“You’re letting strangers read your book before it’s published?” he asked. “Aren’t you afraid they’ll steal it?”
As a suspicious type of gal, I had already asked myself those questions. But I had quieted my fears by noting that cozy mysteries follow a formula, and it’s not exactly like I had written a millennial “And Then There Were None.”
Besides, I’ve set the story in my native eastern Kentucky. As I asked my friend, “How would somebody ‘not from around here’ know enough about the area to chronicle the decidedly regional experience of finding yourself stranded on a one-lane road behind a mobile home?”
Such a situation occurs near the end of the book, which also contains several examples of our vernacular and dialect. I tried to share some of our customs and traditions in the book and, from time to time, I’ll do the same in this blog.
For starters, let’s talk a little about the mobile aspect of mobile homes, better known around these parts as trailers. If you live up a holler, better known away from these parts as a hollow, you have to learn how to adapt because someday a neighbor will purchase a trailer and that will impact your life.
Moving trailers up hollers creates havoc and stops traffic.

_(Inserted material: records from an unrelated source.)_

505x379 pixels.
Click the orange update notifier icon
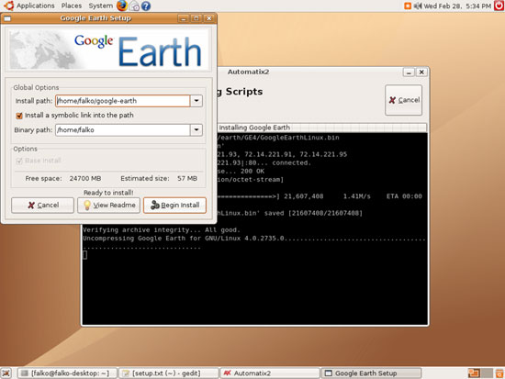(x=408, y=6)
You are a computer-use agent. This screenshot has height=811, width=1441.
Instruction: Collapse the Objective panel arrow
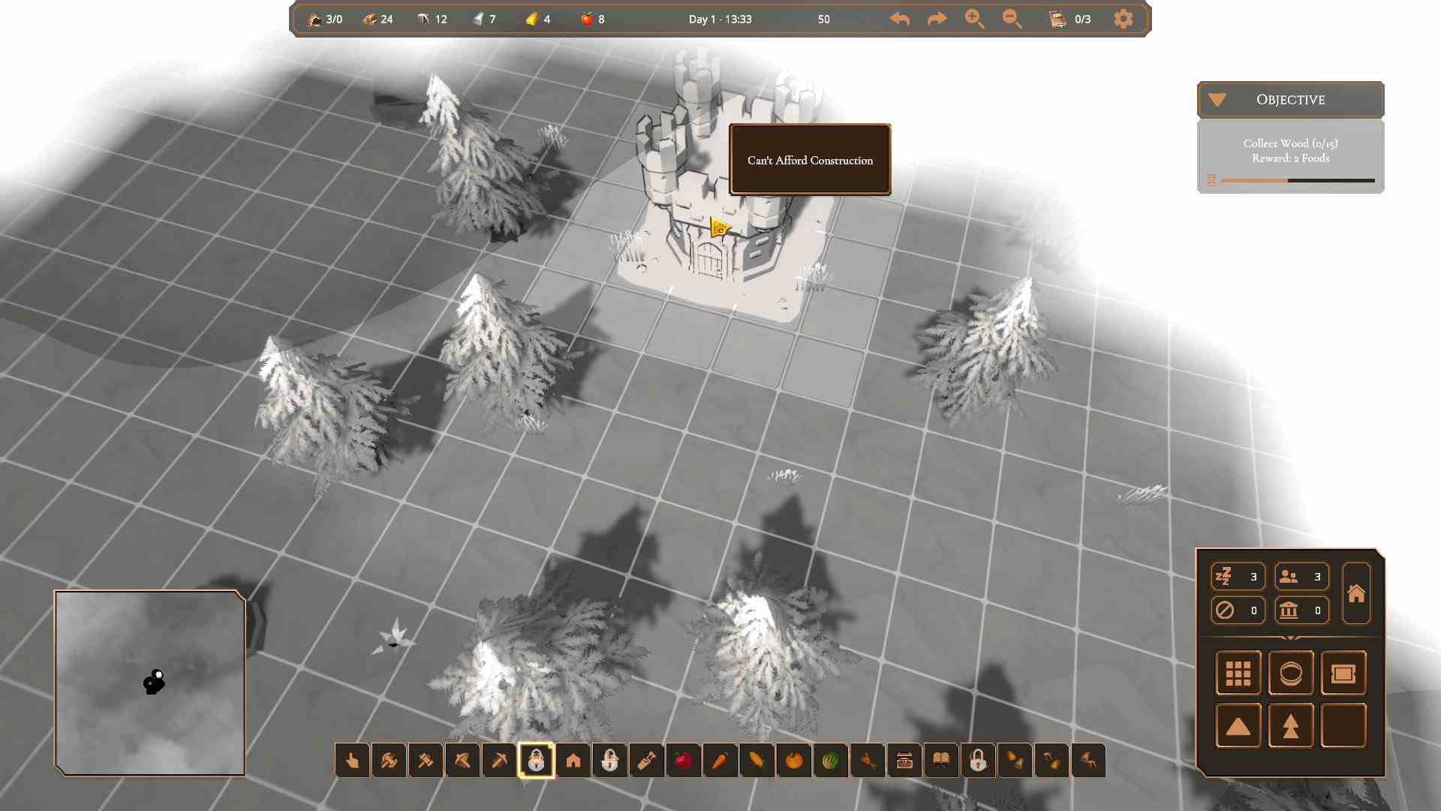(1217, 100)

The companies hired to move the trailers must cut tree limbs, weeds, and bushes and, in general, navigate the homes over narrow roads not always wide enough for two tricycles to pass each other. Curves and bridges prove most problematic and time consuming.
If you’re lucky, you’ll have nice neighbors who will let you know in advance when a trailer is scheduled to make its arrival. After all, there’s only one way in and one way out of a one-lane road. However, knowledge is power and, if you know ahead of time, you can plan accordingly and cancel your trip to the beauty shop.
If you’re returning home and find yourself trapped behind a trailer, you have few options. You can park in someone’s driveway or yard, shimmy around the trailer, and walk to freedom. When our school bus couldn’t make its way up the holler because a trailer blocked its way, that’s exactly what my siblings, cousins, and I did. So, there’s that. But the best thing to do is to find a friendly driveway in which to turn your vehicle and get out of there. Visit your mommaw, drive to Lexington, or go to the movies. You have time. Otherwise, you’re stuck in your car for the long haul.
If you’re in your house when the trailer makes its painstaking journey up the holler…well, maybe an emergency won’t arise. If it does, you might as well go ahead and bleed out, have the baby in the washtub, or hike through the hills for that loaf of bread.